1

I'm developing a php crawler and i can get all of link's href in page. i don't want to save url of file download link in my database, such as

http://www.example.com/folder1/thefile.exe

http://www.example.com/folder1/download.php?id=1

http://www.example.com/folder1/thefile.zip

http://www.example.com/folder1/thefile.extension

or any other extension.

This is my valid function and i know is_file() function is useless here.

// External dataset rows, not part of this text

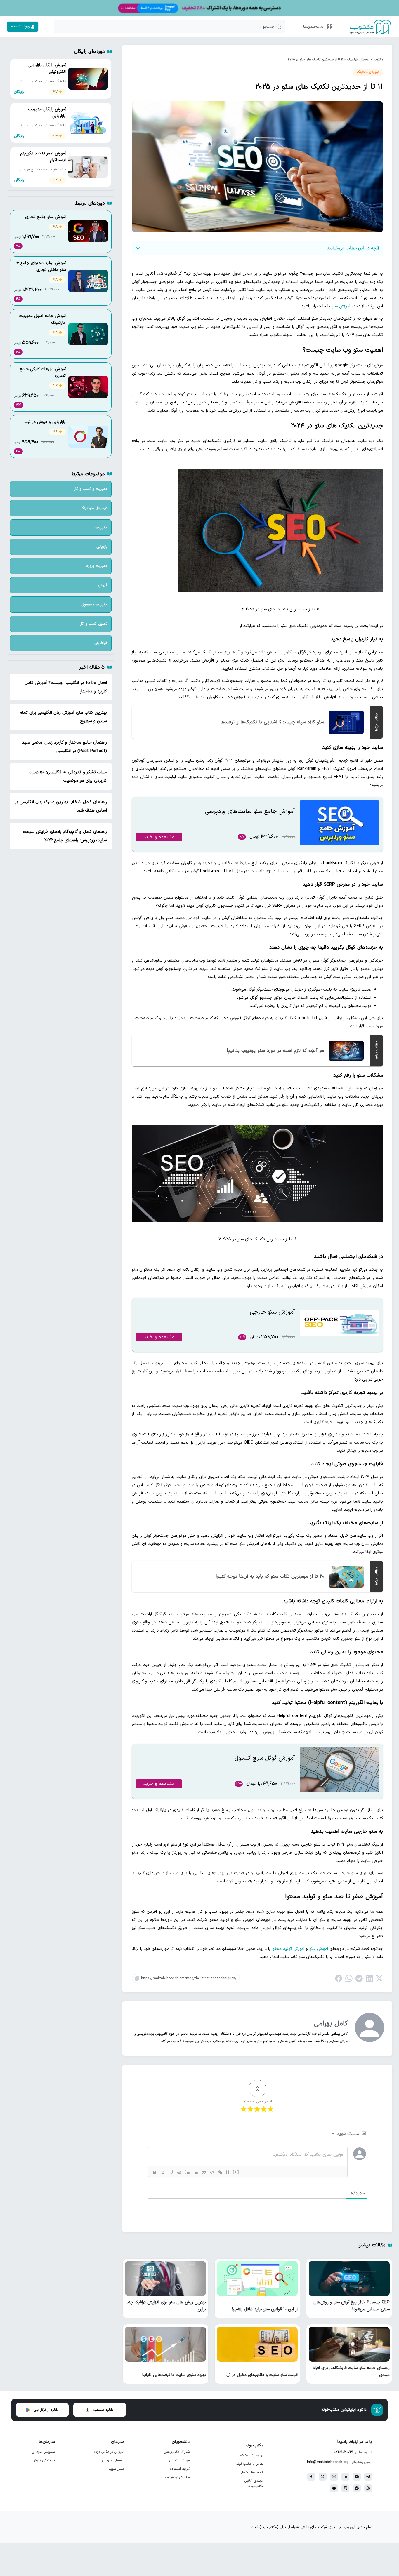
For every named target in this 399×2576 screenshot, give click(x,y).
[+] (236, 2172)
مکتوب (378, 59)
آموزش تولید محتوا (288, 1949)
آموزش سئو (341, 306)
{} (228, 2172)
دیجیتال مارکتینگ (358, 59)
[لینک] (220, 2172)
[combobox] (169, 26)
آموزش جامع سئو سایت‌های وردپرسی (250, 811)
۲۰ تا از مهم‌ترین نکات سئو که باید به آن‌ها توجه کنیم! (270, 1576)
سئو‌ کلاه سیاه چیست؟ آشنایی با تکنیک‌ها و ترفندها (272, 722)
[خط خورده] (179, 2172)
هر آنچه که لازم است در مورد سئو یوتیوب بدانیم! (275, 1050)
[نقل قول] (204, 2172)
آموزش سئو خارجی (272, 1312)
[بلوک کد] (212, 2172)
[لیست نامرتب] (196, 2172)
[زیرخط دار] (171, 2172)
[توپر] (155, 2172)
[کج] (163, 2172)
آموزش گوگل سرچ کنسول (265, 1758)
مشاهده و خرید (158, 836)
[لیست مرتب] (187, 2172)
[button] (316, 27)
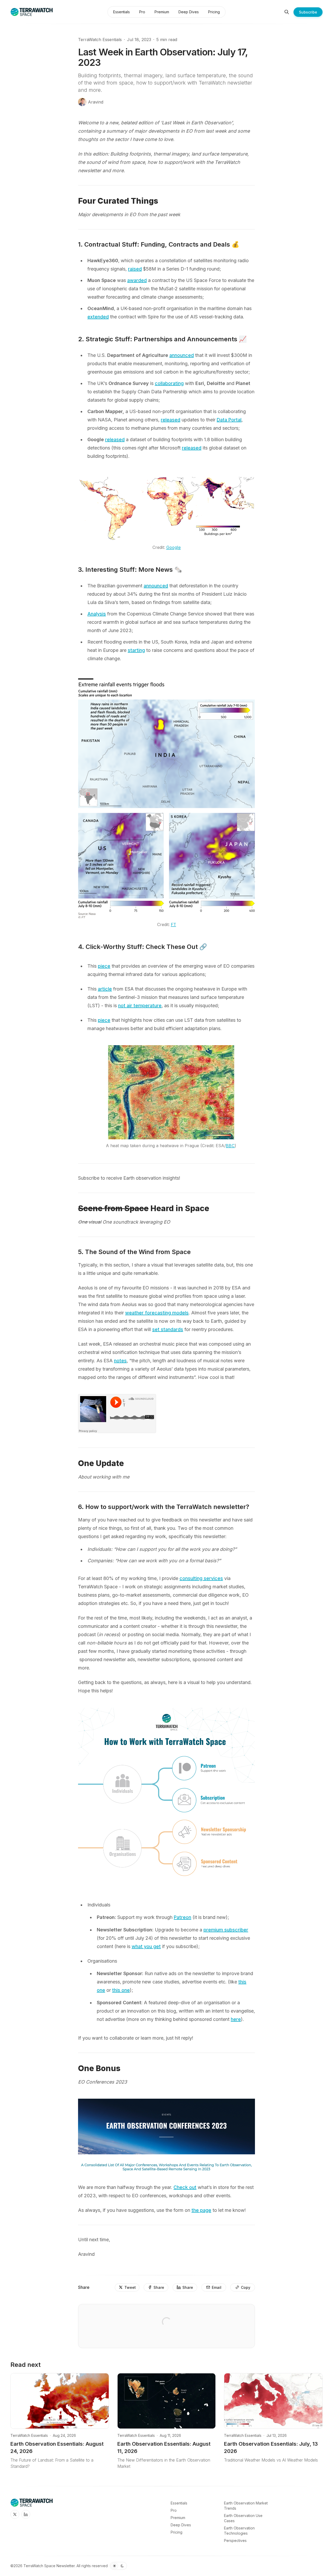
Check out (185, 2187)
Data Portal (229, 419)
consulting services (201, 1578)
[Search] (286, 12)
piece (104, 966)
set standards (167, 1329)
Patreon (182, 1917)
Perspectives (235, 2540)
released (170, 419)
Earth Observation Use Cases (243, 2518)
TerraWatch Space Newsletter (49, 2566)
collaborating (169, 383)
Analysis (96, 613)
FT (173, 924)
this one (121, 1990)
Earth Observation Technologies (239, 2530)
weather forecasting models (157, 1312)
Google (173, 547)
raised (135, 269)
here (236, 2019)
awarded (137, 280)
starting (136, 650)
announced (181, 355)
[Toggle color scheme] (118, 2566)
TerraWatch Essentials (100, 39)
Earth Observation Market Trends (246, 2505)
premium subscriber (225, 1929)
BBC (230, 1145)
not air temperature (140, 1005)
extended (98, 316)
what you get (146, 1946)
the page (201, 2210)
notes (120, 1360)
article (105, 989)
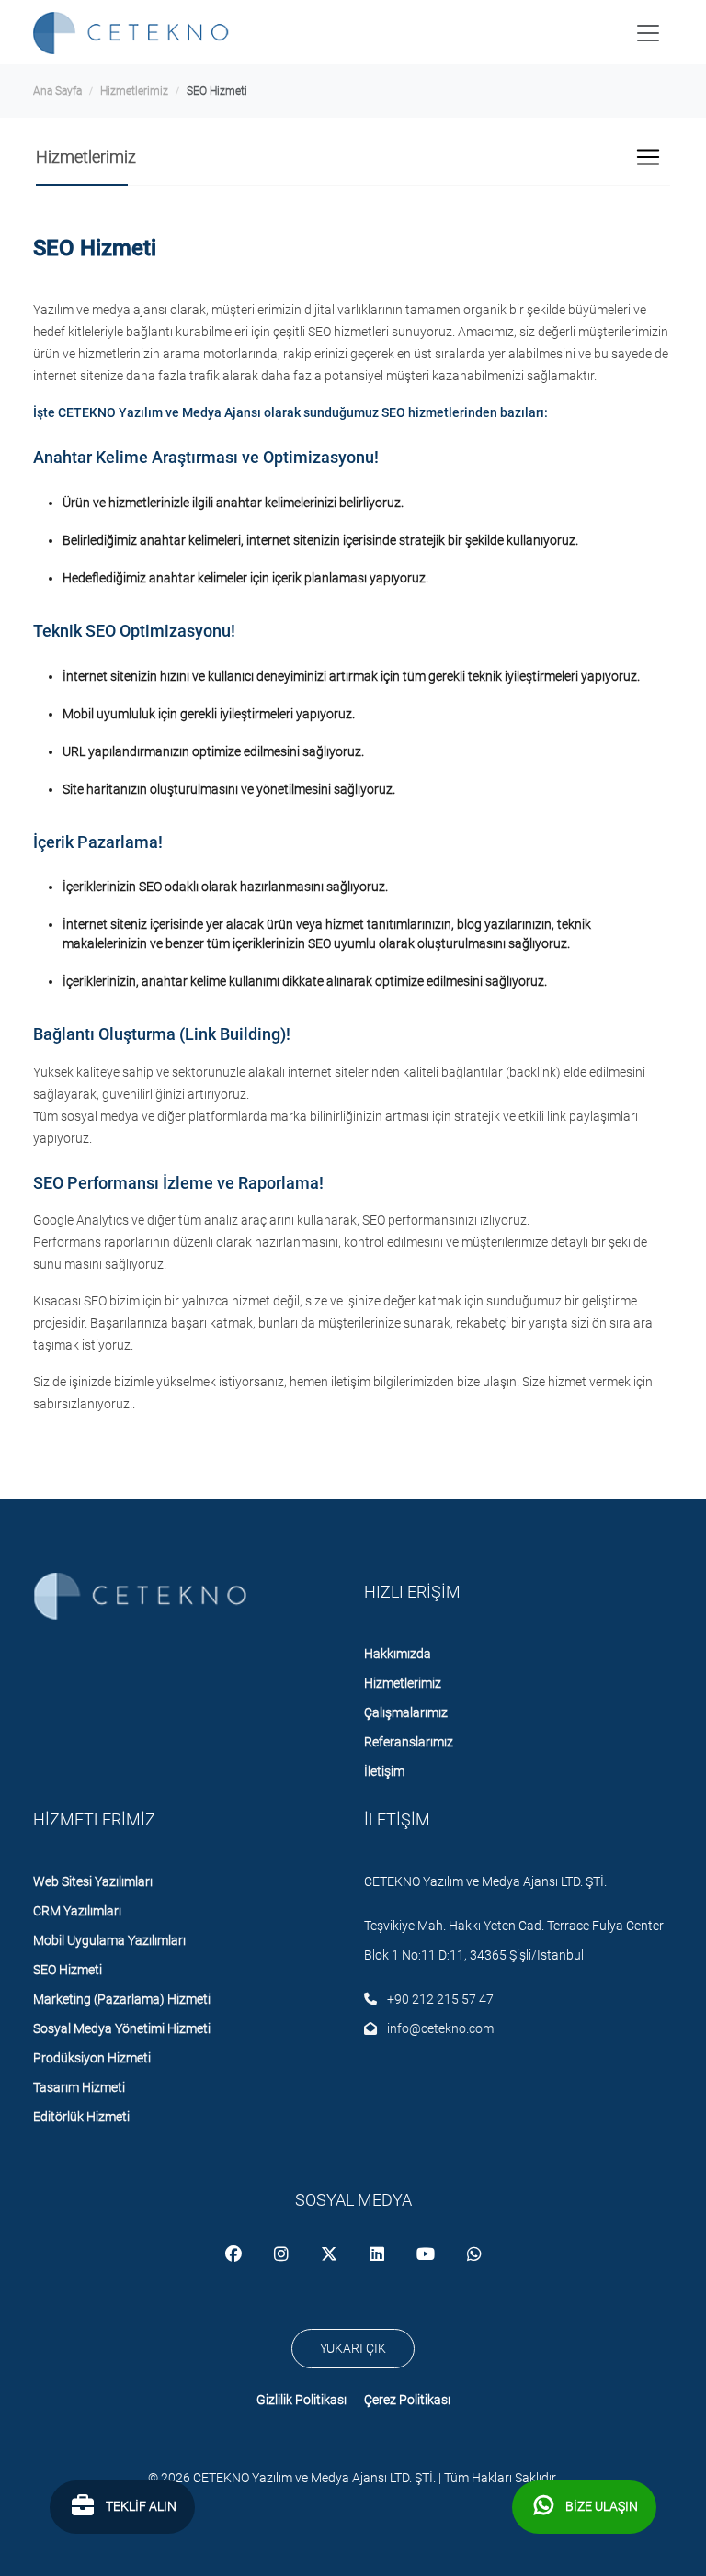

protected function isValid($url)
{
    $isJavascript = strpos(strtolower($url), 'javascript:') !== false; // remove javascript links 
    $isEmail = strpos(strtolower($url), 'mailto:')!==false; // remove mailto links

    if($isEmail || $isJavascript)
        return false;


    if(is_file($url)){
        echo "is file<br>";
      return false;
    } else echo "is not file<br>";


    if (strpos($url, $this->_host) === false
        || $this->isSeen($url)
    ) {
        return false;
    }

    return true;
}

Now my question is: how can i detect any url that cause a file download?

Manian Rezaee
  • 1,012
  • 12
  • 26
  • The answer is simple: you can't, not until you've actually opened the url and checked whether the result is binary or text. And even then, it's not fool-proof at all. – thomasb Aug 11 '15 at 13:17

0 Answers0